Political abuse of electronic surveillance goes back at least as far as the Teapot Dome scandal that roiled the Warren G. Harding administration in the early 1920s. When Atty. Gen. Harry Daugherty stood accused of shielding corrupt Cabinet officials, his friend FBI Director William Burns went after Sen. Burton Wheeler, the fiery Montana progressive who helped spearhead the investigation of the scandal. FBI agents tapped Wheeler's phone, read his mail and broke into his office. Wheeler was indicted on trumped-up charges by a Montana grand jury, and though he was ultimately cleared, the FBI became more adept in later years at exploiting private information to blackmail or ruin troublesome public figures. (As New York Gov. Eliot Spitzer can attest, a single wiretap is all it takes to torpedo a political career.)

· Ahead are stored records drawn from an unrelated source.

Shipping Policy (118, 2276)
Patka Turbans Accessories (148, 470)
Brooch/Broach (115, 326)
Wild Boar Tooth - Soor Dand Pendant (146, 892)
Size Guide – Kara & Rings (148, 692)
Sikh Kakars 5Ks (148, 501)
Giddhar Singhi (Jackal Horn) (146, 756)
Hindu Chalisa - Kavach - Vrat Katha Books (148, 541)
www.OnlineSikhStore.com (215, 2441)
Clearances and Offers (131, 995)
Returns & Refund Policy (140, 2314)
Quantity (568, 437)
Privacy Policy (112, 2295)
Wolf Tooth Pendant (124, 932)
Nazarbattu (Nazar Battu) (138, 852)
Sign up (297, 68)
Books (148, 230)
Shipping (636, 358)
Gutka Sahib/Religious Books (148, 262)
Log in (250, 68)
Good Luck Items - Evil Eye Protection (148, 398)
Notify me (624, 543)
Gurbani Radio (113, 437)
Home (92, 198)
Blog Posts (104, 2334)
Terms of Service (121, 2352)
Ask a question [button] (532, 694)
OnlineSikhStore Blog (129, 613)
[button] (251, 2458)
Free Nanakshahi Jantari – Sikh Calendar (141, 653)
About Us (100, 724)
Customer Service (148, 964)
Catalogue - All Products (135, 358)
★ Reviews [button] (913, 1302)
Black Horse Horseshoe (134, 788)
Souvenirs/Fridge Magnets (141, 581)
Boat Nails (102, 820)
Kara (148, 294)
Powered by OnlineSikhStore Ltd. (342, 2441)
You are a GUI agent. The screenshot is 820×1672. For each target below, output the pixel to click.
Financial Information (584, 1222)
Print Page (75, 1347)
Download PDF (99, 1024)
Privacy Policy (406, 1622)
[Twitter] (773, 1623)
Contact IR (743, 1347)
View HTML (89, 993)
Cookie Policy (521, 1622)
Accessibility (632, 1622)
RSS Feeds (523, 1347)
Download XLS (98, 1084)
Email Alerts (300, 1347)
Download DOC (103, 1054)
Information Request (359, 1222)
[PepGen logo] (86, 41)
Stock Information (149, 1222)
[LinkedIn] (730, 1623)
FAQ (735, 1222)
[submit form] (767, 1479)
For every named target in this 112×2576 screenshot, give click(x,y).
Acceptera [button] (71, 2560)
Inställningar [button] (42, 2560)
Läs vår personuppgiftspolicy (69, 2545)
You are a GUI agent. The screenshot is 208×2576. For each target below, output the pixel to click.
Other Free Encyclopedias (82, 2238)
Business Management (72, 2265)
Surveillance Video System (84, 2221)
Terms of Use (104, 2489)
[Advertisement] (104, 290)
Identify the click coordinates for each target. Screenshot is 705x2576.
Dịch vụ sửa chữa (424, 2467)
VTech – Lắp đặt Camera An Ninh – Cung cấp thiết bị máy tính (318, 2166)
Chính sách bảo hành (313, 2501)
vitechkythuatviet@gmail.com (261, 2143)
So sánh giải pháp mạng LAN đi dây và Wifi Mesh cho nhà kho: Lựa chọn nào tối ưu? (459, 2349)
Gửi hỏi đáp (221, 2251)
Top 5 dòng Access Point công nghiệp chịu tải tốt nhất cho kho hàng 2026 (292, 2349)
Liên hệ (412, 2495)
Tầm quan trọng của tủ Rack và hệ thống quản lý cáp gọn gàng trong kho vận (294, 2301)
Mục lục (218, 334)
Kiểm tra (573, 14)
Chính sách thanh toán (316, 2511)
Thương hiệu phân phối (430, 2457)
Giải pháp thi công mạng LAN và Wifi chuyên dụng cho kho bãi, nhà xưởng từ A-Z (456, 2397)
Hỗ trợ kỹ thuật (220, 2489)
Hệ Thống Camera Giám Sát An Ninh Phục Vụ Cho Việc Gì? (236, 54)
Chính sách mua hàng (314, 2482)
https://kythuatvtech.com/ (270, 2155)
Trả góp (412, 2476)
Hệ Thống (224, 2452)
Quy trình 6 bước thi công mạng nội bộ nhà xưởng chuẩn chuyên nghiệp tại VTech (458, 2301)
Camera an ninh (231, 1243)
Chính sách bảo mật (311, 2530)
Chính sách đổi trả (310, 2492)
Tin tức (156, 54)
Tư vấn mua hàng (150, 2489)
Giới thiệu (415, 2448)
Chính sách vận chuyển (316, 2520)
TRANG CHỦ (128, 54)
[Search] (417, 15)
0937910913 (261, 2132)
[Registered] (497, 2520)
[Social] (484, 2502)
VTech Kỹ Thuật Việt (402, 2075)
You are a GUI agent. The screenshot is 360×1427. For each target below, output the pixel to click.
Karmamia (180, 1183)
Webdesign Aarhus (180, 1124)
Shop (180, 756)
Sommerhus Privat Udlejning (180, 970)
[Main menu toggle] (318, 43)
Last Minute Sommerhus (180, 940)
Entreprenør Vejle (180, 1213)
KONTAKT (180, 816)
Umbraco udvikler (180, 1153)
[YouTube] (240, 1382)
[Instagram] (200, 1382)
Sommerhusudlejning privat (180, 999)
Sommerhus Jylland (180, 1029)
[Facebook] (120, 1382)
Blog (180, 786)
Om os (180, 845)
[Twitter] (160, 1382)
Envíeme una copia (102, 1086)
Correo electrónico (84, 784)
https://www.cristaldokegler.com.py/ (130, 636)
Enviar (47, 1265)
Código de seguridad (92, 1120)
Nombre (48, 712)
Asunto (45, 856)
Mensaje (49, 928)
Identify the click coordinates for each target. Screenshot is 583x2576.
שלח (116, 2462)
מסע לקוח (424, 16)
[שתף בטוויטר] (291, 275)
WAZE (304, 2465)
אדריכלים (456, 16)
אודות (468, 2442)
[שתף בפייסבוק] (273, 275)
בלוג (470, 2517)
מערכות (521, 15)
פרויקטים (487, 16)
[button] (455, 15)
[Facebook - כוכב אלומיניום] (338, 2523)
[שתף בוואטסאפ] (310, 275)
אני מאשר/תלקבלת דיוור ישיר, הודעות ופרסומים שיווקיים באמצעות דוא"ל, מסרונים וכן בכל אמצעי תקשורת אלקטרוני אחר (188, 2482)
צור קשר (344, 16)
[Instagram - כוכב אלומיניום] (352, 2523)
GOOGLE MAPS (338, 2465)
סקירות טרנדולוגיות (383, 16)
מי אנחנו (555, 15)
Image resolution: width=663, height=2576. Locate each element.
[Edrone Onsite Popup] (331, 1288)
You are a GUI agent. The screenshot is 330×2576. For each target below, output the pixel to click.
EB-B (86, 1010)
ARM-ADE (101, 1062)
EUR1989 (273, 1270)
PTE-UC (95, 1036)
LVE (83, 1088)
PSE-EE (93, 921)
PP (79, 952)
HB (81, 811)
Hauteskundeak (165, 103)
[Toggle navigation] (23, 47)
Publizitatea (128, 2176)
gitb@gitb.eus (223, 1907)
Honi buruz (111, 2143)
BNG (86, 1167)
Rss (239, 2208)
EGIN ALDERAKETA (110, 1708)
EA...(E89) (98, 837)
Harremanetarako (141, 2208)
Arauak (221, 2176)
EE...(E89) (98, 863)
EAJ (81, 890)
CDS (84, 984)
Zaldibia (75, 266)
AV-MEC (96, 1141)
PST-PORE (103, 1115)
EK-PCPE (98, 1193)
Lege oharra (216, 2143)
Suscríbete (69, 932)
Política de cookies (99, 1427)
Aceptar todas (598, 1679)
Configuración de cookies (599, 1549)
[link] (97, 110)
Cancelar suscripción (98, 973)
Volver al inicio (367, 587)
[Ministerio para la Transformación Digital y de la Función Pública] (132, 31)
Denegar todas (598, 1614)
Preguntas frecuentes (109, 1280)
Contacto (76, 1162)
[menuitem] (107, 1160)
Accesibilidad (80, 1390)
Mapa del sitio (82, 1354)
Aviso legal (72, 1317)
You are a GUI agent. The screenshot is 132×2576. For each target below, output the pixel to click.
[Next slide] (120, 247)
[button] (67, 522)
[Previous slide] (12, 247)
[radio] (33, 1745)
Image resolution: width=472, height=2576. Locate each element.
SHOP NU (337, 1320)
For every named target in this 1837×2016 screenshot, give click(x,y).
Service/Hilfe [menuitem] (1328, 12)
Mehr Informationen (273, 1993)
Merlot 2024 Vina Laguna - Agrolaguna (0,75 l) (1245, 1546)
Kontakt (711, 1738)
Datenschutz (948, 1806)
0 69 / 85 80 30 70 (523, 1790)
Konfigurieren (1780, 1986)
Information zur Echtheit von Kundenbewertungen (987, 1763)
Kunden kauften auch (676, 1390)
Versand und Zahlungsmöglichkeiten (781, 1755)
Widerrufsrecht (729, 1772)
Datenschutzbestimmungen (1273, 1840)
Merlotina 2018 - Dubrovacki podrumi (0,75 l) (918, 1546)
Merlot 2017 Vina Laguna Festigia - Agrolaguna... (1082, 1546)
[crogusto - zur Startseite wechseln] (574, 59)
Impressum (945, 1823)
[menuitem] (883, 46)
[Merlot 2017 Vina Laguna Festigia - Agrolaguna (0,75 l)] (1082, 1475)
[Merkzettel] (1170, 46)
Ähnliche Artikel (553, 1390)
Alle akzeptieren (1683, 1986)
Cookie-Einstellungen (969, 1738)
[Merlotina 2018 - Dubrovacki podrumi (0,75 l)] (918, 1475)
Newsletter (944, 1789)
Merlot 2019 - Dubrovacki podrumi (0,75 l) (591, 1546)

In 1945, Harry Truman had the FBI wiretap Thomas Corcoran, a member of Franklin D. Roosevelt's "brain trust" whom Truman despised and whose influence he resented. Following the death of Chief Justice Harlan Stone the next year, the taps picked up Corcoran's conversations about succession with Justice William O. Douglas. Six weeks later, having reviewed the FBI's transcripts, Truman passed over Douglas and the other sitting justices to select Secretary of the Treasury (and poker buddy) Fred Vinson for the court's top spot.
"Foreign intelligence" was often used as a pretext for gathering political intelligence. John F. Kennedy's attorney general, brother Bobby, authorized wiretaps on lobbyists, Agriculture Department officials and even a congressman's secretary in hopes of discovering whether the Dominican Republic was paying bribes to influence U.S. sugar policy. The nine-week investigation didn't turn up evidence of money changing hands, but it did turn up plenty of useful information about the wrangling over the sugar quota in Congress—information that an FBI memo concluded "contributed heavily to the administration's success" in passing its own preferred legislation.
On the other hand, the terrorists haven't attacked us since 9/11. (I'd like to pose a little more of the pro-wiretapping argument, but I think that's all there is.)